__Try it__
With nothing added and nothing dropped, write out all of the entries below.

__Recorded data__
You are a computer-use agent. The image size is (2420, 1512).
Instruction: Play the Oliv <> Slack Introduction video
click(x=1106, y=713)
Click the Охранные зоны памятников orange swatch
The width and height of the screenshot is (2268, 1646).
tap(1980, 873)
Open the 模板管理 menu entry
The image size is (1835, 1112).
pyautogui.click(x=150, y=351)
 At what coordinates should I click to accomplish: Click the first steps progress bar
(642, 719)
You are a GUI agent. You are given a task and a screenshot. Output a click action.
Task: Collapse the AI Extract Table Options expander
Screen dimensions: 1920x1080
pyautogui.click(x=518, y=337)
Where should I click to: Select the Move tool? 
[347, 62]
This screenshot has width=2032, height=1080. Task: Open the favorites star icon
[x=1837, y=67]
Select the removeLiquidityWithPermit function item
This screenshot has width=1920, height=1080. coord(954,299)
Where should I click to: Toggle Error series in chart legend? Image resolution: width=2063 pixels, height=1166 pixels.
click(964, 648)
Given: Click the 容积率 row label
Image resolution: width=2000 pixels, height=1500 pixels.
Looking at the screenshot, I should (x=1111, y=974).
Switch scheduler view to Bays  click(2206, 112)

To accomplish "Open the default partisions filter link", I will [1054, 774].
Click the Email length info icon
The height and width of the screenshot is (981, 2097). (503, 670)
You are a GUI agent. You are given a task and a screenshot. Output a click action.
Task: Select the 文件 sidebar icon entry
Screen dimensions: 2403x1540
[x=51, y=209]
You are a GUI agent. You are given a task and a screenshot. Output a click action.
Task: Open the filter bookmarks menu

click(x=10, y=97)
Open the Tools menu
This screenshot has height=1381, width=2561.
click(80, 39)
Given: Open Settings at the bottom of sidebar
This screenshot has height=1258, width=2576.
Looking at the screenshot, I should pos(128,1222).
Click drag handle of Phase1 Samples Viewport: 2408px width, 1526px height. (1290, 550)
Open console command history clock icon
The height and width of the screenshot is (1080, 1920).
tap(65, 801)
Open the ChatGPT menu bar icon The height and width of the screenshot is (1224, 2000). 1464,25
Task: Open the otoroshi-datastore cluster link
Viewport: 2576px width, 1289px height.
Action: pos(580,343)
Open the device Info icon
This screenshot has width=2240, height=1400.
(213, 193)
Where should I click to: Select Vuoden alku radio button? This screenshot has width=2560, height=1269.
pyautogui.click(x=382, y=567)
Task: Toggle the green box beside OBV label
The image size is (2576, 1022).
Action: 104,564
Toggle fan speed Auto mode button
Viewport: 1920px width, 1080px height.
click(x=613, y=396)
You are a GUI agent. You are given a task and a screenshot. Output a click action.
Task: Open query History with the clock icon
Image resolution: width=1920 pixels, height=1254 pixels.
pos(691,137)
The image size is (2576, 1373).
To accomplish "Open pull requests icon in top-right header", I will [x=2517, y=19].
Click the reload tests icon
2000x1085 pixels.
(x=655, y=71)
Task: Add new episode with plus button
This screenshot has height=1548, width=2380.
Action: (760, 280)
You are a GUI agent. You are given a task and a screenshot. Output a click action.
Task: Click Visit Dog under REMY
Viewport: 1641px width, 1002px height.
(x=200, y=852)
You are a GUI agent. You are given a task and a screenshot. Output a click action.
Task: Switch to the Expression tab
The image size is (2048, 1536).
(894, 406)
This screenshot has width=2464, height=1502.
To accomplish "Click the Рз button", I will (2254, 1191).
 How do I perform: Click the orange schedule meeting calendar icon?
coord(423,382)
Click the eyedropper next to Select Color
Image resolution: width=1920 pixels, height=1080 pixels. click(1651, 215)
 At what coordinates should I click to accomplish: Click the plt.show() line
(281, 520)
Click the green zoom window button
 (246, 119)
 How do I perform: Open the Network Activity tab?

__Solution to this exercise__
You are a computer-use agent. The image size is (2420, 1512).
Instruction: Play the Oliv <> Slack Introduction video
click(x=1106, y=713)
Click the Охранные зоны памятников orange swatch
The width and height of the screenshot is (2268, 1646).
tap(1980, 873)
Open the 模板管理 menu entry
The image size is (1835, 1112).
pyautogui.click(x=150, y=351)
 At what coordinates should I click to accomplish: Click the first steps progress bar
(642, 719)
You are a GUI agent. You are given a task and a screenshot. Output a click action.
Task: Collapse the AI Extract Table Options expander
Screen dimensions: 1920x1080
pyautogui.click(x=518, y=337)
Where should I click to: Select the Move tool? 
[347, 62]
This screenshot has width=2032, height=1080. Task: Open the favorites star icon
[x=1837, y=67]
Select the removeLiquidityWithPermit function item
This screenshot has width=1920, height=1080. coord(954,299)
Where should I click to: Toggle Error series in chart legend? Image resolution: width=2063 pixels, height=1166 pixels.
click(964, 648)
Given: Click the 容积率 row label
Image resolution: width=2000 pixels, height=1500 pixels.
Looking at the screenshot, I should (x=1111, y=974).
Switch scheduler view to Bays  click(2206, 112)

To accomplish "Open the default partisions filter link", I will [1054, 774].
Click the Email length info icon
The height and width of the screenshot is (981, 2097). (503, 670)
You are a GUI agent. You are given a task and a screenshot. Output a click action.
Task: Select the 文件 sidebar icon entry
Screen dimensions: 2403x1540
[x=51, y=209]
You are a GUI agent. You are given a task and a screenshot. Output a click action.
Task: Open the filter bookmarks menu

click(x=10, y=97)
Open the Tools menu
This screenshot has height=1381, width=2561.
click(80, 39)
Given: Open Settings at the bottom of sidebar
This screenshot has height=1258, width=2576.
Looking at the screenshot, I should pos(128,1222).
Click drag handle of Phase1 Samples Viewport: 2408px width, 1526px height. (1290, 550)
Open console command history clock icon
The height and width of the screenshot is (1080, 1920).
tap(65, 801)
Open the ChatGPT menu bar icon The height and width of the screenshot is (1224, 2000). 1464,25
Task: Open the otoroshi-datastore cluster link
Viewport: 2576px width, 1289px height.
Action: pos(580,343)
Open the device Info icon
This screenshot has width=2240, height=1400.
(213, 193)
Where should I click to: Select Vuoden alku radio button? This screenshot has width=2560, height=1269.
pyautogui.click(x=382, y=567)
Task: Toggle the green box beside OBV label
The image size is (2576, 1022).
Action: 104,564
Toggle fan speed Auto mode button
Viewport: 1920px width, 1080px height.
click(x=613, y=396)
You are a GUI agent. You are given a task and a screenshot. Output a click action.
Task: Open query History with the clock icon
Image resolution: width=1920 pixels, height=1254 pixels.
pos(691,137)
The image size is (2576, 1373).
To accomplish "Open pull requests icon in top-right header", I will [x=2517, y=19].
Click the reload tests icon
2000x1085 pixels.
(x=655, y=71)
Task: Add new episode with plus button
This screenshot has height=1548, width=2380.
Action: (760, 280)
You are a GUI agent. You are given a task and a screenshot. Output a click action.
Task: Click Visit Dog under REMY
Viewport: 1641px width, 1002px height.
(x=200, y=852)
You are a GUI agent. You are given a task and a screenshot. Output a click action.
Task: Switch to the Expression tab
The image size is (2048, 1536).
(894, 406)
This screenshot has width=2464, height=1502.
To accomplish "Click the Рз button", I will (2254, 1191).
 How do I perform: Click the orange schedule meeting calendar icon?
coord(423,382)
Click the eyedropper next to Select Color
Image resolution: width=1920 pixels, height=1080 pixels. click(1651, 215)
 At what coordinates should I click to accomplish: Click the plt.show() line
(281, 520)
Click the green zoom window button
 (246, 119)
 How do I perform: Open the Network Activity tab?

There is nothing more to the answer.